Das US-Justizministerium hat eine Anklageschrift veröffentlicht. Sie beschuldigt den Super Micro Computer (SMCI)-Mitgründer Yih-Shyan „Wally“ Liaw und zwei weitere Personen, KI-Server im Wert von 2,5 Milliarden USD mit Nvidia (NVDA) Technologie in die Volksrepublik China geschmuggelt zu haben.
Die SMCI-Aktie fiel um 28%, Nvidia verlor 4,8%. Der Fall ist der bisher bekannteste US-Strafprozess zum Export von KI-Chips. Er sorgte für erhebliche Unruhe an den Märkten.
So funktionierte das mutmaßliche System
Laut DOJ nutzte Liaw eine nicht genannte Scheinfirma in Südostasien als fiktiven Endabnehmer.

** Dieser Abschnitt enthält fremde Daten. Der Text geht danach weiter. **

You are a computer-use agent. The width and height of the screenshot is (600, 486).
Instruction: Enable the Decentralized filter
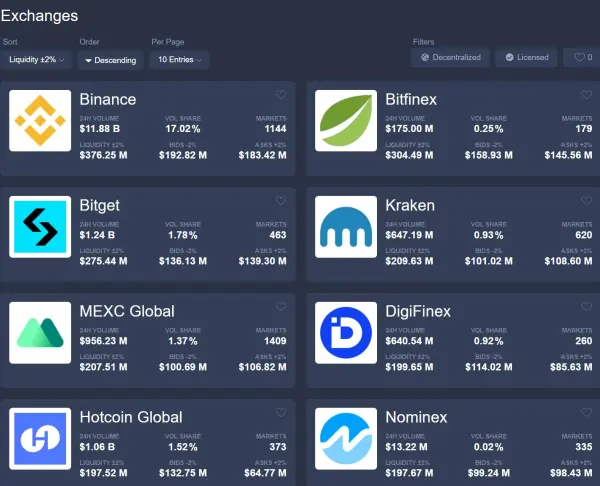click(x=451, y=58)
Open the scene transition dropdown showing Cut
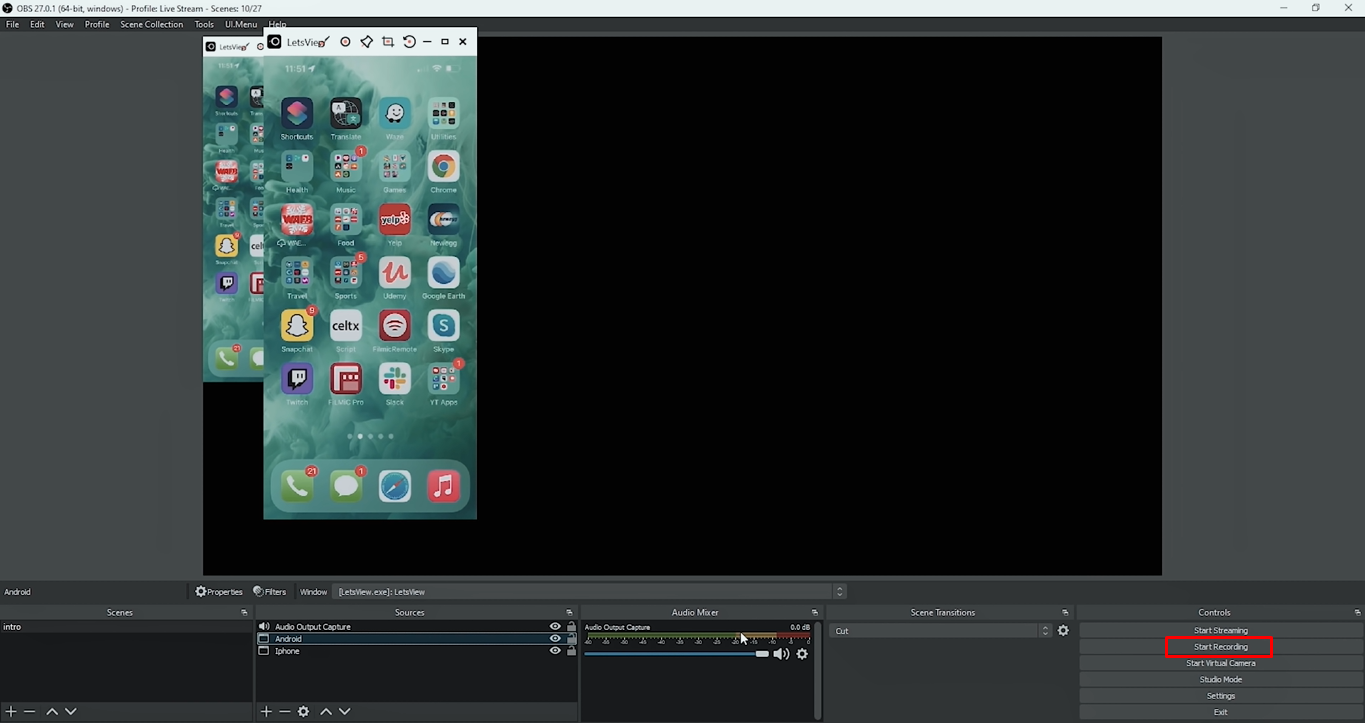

Diese Scheinfirma bestellte wohl in großem Umfang SMCI-Server mit speziellen Nvidia-GPUs wie den B200- und H200-Serien. Der Export dieser Chips nach China ist seit 2022 verboten.
Die Server wurden in den USA zusammengebaut, gingen dann über SMCI-Standorte in Taiwan an die Scheinfirma, dort in neutralen Kartons umverpackt und schließlich an Käufer in China weitergeleitet. In nur drei Wochen wurden dabei im Frühjahr 2025 Systeme im Wert von 510 Millionen USD bewegt.
Sowohl die NVDA-Aktie als auch die SMCI-Aktie gaben nach.
Videoaufnahmen aus Dezember 2025 zeigen, wie ein Angeklagter mit einem Haartrockner Seriennummer-Aufkleber von echten Servern entfernt und auf Attrappen überträgt.
Um Kontrollen zu täuschen, platzierte die Gruppe Tausende von gefälschten Nachbildungen der Server in Lagerhallen, um Prüfer irrezuführen.
„Diese Chips sind ein Ergebnis amerikanischer Kreativität und die NSD wird weiterhin die Exportkontrollgesetze durchsetzen, um diesen Vorteil zu schützen”, sagte John A. Eisenberg, stellvertretender Justizminister für Nationale Sicherheit.
Marktfolgen: Wie es jetzt weitergeht
Liaw, 71 Jahre alt, besitzt SMCI-Aktien im Wert von etwa 464 Millionen USD. Ihm drohen bis zu 30 Jahre Haft wegen dreier Verschwörungsvorwürfe.
Mittäterschaft wird auch Ruei-Tsang „Steven“ Chang, dem SMCI-Vertriebsleiter in Taiwan, vorgeworfen. Er ist derzeit flüchtig.
SMCI hat Liaw und Chang beurlaubt. Das Unternehmen erklärte, das mutmaßliche Verhalten „widerspricht den Unternehmensrichtlinien”.
Gegen das Unternehmen selbst liegt keine Anklage vor. SMCI arbeitet nach eigenen Angaben mit den Behörden zusammen.
Der Fall wird jetzt vor Richter Edgardo Ramos am US-Bezirksgericht für den südlichen Bezirk von New York verhandelt.
Ob die Ankläger weitere Vorwürfe gegen SMCI selbst erheben oder ob Nvidia in der Lieferkette stärker geprüft wird, dürfte die Diskussion über KI-Chip-Politik in den kommenden Monaten beeinflussen.